On pourrait estimer en premier lieu, toujours en partant d’une interprétation littérale, que le législateur participe à cette liberté. Dit plus clairement, le législateur serait vu ici comme prenant toutes les mesures légales qui iraient dans le sens de cette liberté. En ce sens que, l’énoncé autoriserait explicitement les femmes à user de leur liberté reconnue par la Constitution de recourir à l’IVG et ce faisant, le Conseil constitutionnel sanctionnerait toute atteinte portait à cette liberté. Resterait ici à déterminer le seuil « d’annulabilité » de la disposition législative. On pourrait estimer dans ce cas, que le Conseil constitutionnel annulerait toute disposition législative qui n’irait pas dans un sens favorable à l’interruption volontaire de grossesse.

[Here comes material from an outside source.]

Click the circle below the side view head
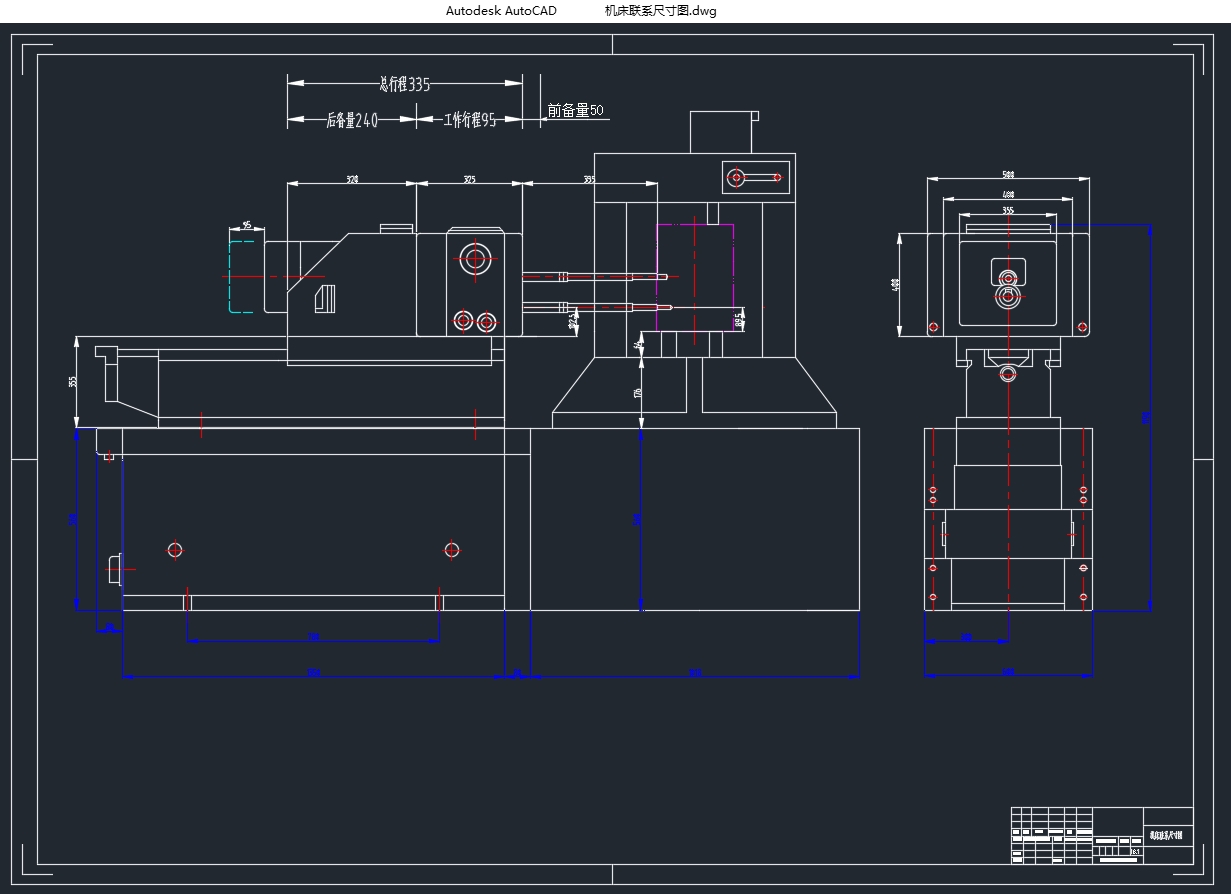This screenshot has height=894, width=1231. coord(1008,374)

En second lieu, on pourrait imaginer que le Conseil constitutionnel n’entende faire découler de la disposition constitutionnelle, qu’un standard minimum de garantie. Par cette interprétation minimaliste de la disposition constitutionnelle, le Conseil constitutionnel donnerait de très larges marges de manœuvre au législateur, usant d’un pouvoir discrétionnaire certain en la matière. Ainsi, la seule limite opposable au législateur serait la faculté d’interrompre volontairement la grossesse. Le législateur ne pourrait supprimer cette liberté car incompétent pour le faire, seul le pouvoir de révision constitutionnelle le pourrait. Mais, entre porter une atteinte substantielle à cette liberté et n’y porter qu’une atteinte modérée, le champ des possibles est large et les atteintes nombreuses. Sans exigences constitutionnelles supplémentaires, le Conseil constitutionnel opérerait un contrôle de proportionnalité plus ou moins étendu au regard de la disposition législative visée et du but qu’elle poursuit (comme la dignité humaine).

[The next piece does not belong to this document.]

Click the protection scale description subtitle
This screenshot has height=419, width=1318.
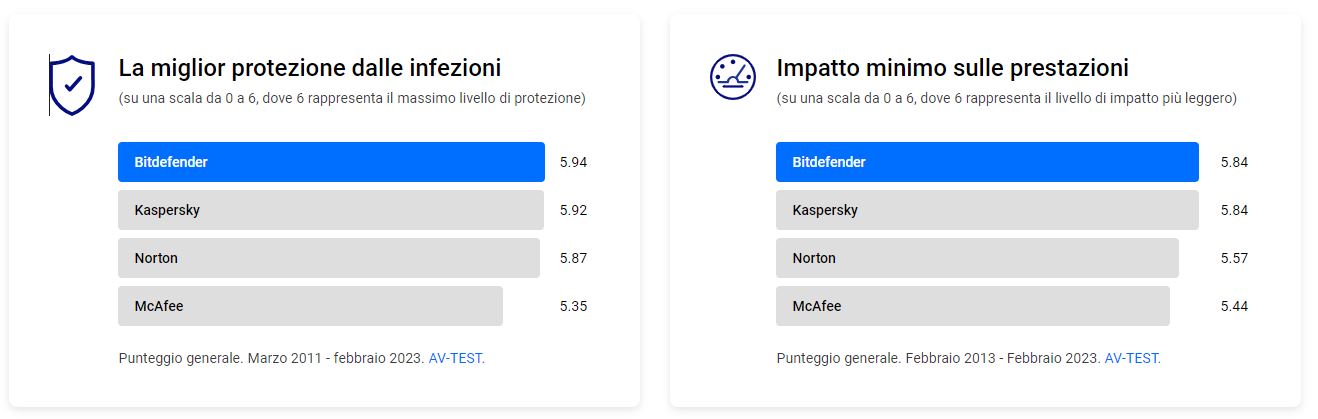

On s’aperçoit que le plus important ne réside pas dans la distinction entre un droit et une liberté, qui, que ce soit en théorie ou en pratique, n’a qu’une faible conséquence dans la garantie du droit fondamental.

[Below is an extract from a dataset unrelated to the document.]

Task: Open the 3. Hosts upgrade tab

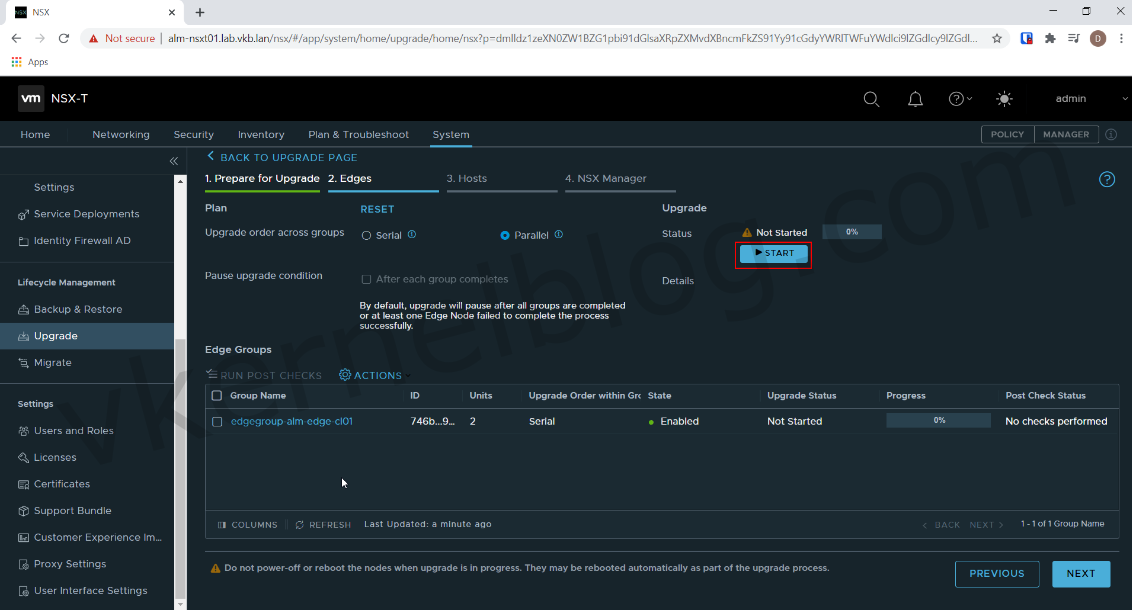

Pour conclure, on se permettra, sans tomber dans un jugement de valeur (qui ferait s’écrouler toute l’analyse scientifique), d’émettre quelques propositions, sous la forme d’énoncé anankastique (du type, si l’on veut Y, il faut faire X sans pour autant que le chercheur approuve Y). Deux choses retiennent notre attention sur la constitutionnalisation de droits fondamentaux. D’une part, si l’énonciation est toujours le fruit de compromis politique (et de stratégie parlementaire), l’important n’est pas de se concentrer sur un terme précis (qui ferait toute la différence) mais sur ce qu’on souhaite faire avec cette énonciation (le performatif au sens de Austin). Il semble évident que, si l’on souhaite réellement garantir un droit, le degré de précision de l’énoncé doit être important, sinon, on reste dans une déclaration symbolique de droit. Enfin, plus important que l’énonciation, la garantie d’un droit est facteur de sa concrétisation, qu’elle soit langagière (par la production de normes juridiques) ou matérielle (par les conditions d’exercice du droit, tel que les centres de recours à l’IVG par exemple). Si l’on veut protéger efficacement un droit fondamental, il faut donc avant penser à l’énonciation que qu’à sa matérialisation.
On retiendra donc, qu’en matière de droits fondamentaux, l’énonciation et la concrétisation ne sont que les deux faces d’une même pièce.